Bring down corporate tax for private sector

Business leaders say Bangladesh should remain competitive with regional peers
Star Business Report

The corporate tax rate for the private sector should be reduced to remain competitive in attracting foreign investors and supporting industrial growth, business leaders said yesterday.

“Bangladesh should reduce the corporate tax rate to 20 percent from 25 percent to remain competitive with regional economies such as Vietnam, India, and Indonesia, which attract investment through favourable tax policies,” said Tarek Rafi Bhuiyan Jun, president of the Japan-Bangladesh Chamber of Commerce and Industry (JBCCI).

He made the remarks at a press conference organised by the chamber at Ascott The Residence in Baridhara, Dhaka, yesterday.

Lower corporate tax would spur industrial expansion, create jobs, and boost long-term revenue through increased economic activity, he said.

Japan-Bangladesh Chamber urges government to restore the 15 percent corporate tax rate for the textile sector, which was raised to 25 percent in FY26

The trade body urged the government to restore the 15 percent corporate tax rate for the textile sector, which was raised to 25 percent in FY2025-26, saying the higher rate could hurt export competitiveness and business sustainability.

“The opportunity lies in expanding the tax base and modernising the revenue administration, rather than just increasing the burden on existing compliant taxpayers,” Bhuiyan said.

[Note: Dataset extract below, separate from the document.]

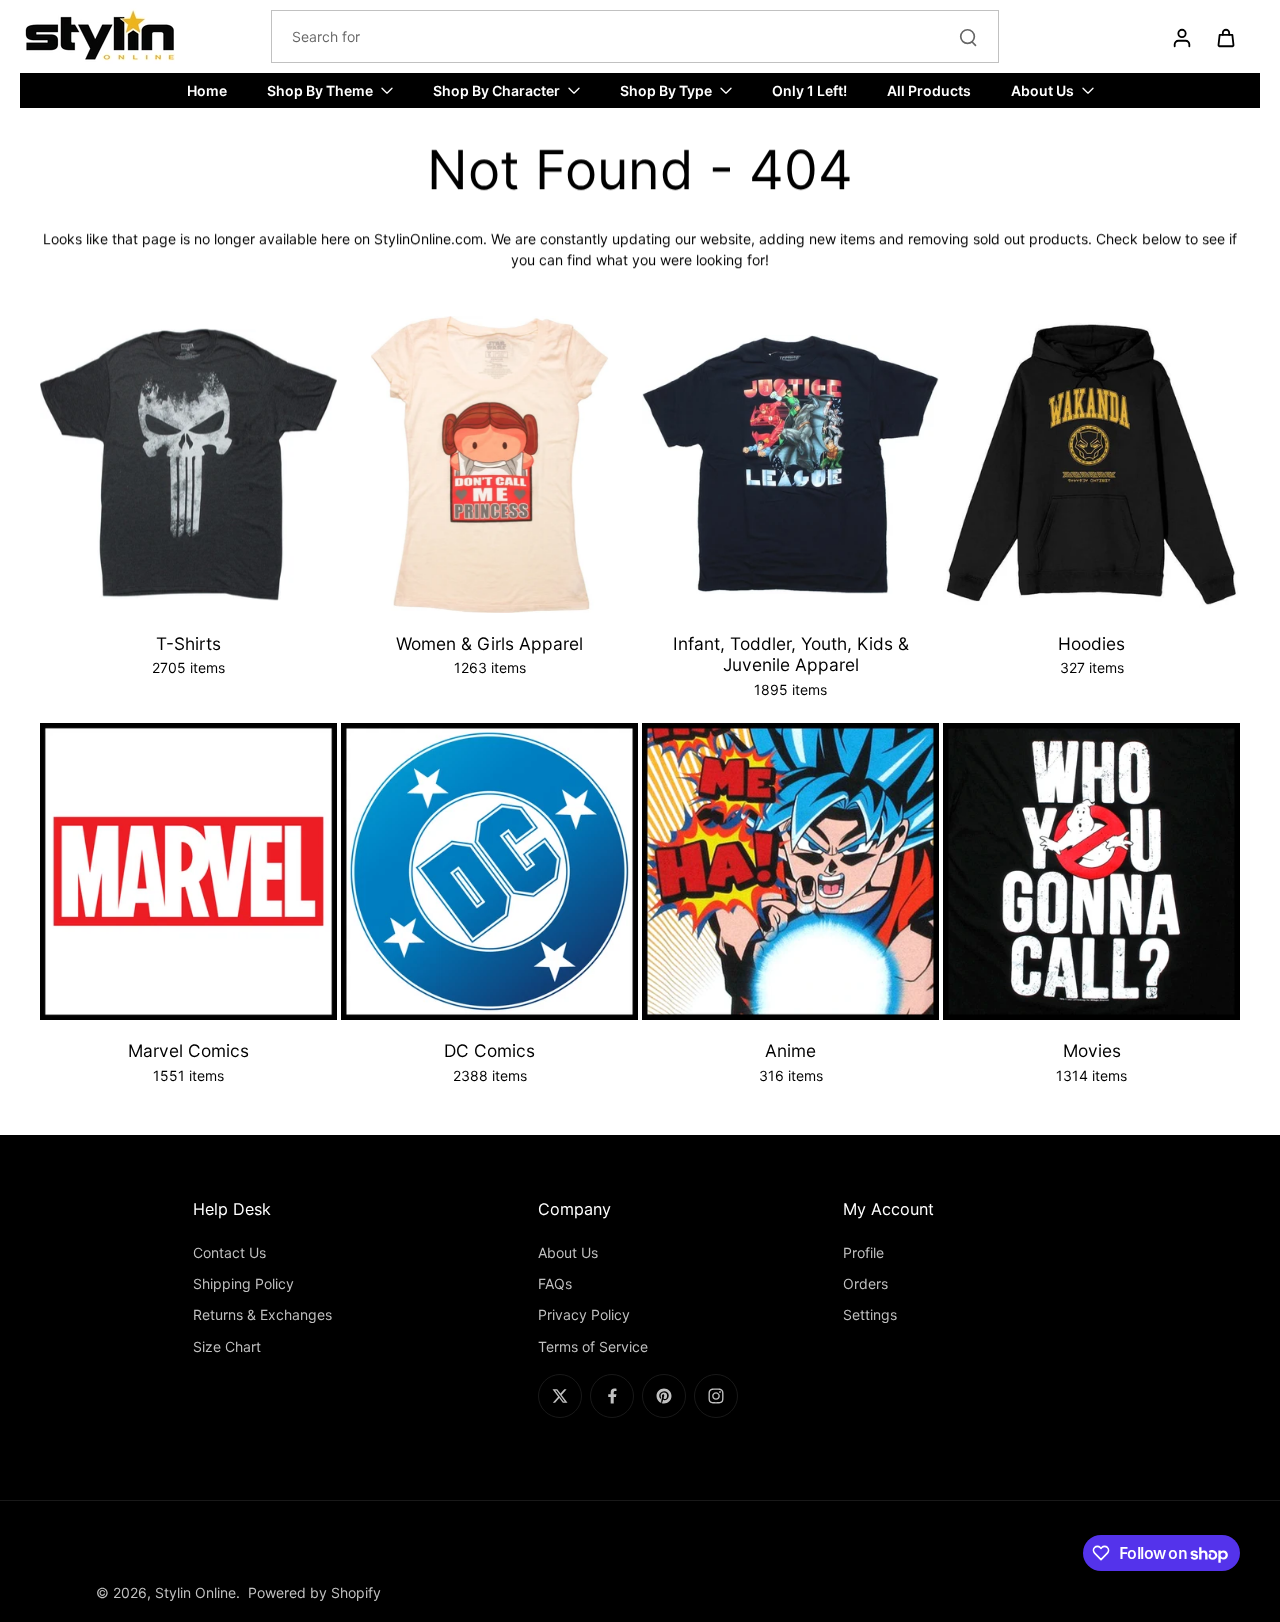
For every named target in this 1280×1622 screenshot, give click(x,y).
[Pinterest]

Simplifying VAT procedures and rationalising tax deducted at source (TDS) rates would improve compliance and ease cash-flow constraints on small and medium-sized enterprises, he added.

Maria Howlader, secretary general of JBCCI, stressed the need for a more predictable and investment-friendly tax regime.

Highlighting the chamber’s direct tax proposals, Howlader said the recommendations focused on corporate tax rationalisation, reforms to TDS, adjustment of advance tax provisions, minimum tax rationalisation, and faster tax refunds.

She also called for relaxing some conditions tied to the 20 percent tax rate for listed companies, saying the existing requirement of maintaining at least 10 percent public shareholding through IPOs and specific banking transaction conditions was impractical.

“Bangladesh has made notable progress, but structural bottlenecks continue to increase the cost and time of doing business, directly affecting trade flows, foreign investment and supply chain reliability,” said Asif A Chowdhury, former president of JBCCI.

According to him, logistics costs in Bangladesh account for around 12 percent to 15 percent of GDP, compared to 8 percent to 10 percent in competing economies.

Focusing on maritime connectivity, Chowdhury said Chittagong Port Authority should introduce 24-hour operations, including nighttime vessel navigation, to reduce congestion and overall costs.

“Targeted reforms in logistics and trade facilitation can significantly reduce the cost of doing business, improve reliability and position Bangladesh as a more attractive destination for foreign trade and investment,” he said.

Manabu Sugawara, former president of JBCCI, expressed optimism over the upcoming national budget, saying the country now has an opportunity to strengthen investor confidence following the signing of the Japan-Bangladesh Economic Partnership Agreement (EPA).

Sugawara said the EPA had reached a crucial stage and was now awaiting ratification by the parliaments of both countries.

He stressed that focus should not be limited to tax collection alone, adding that the effective utilisation of tax revenues was equally important for sustaining economic growth and attracting foreign investment.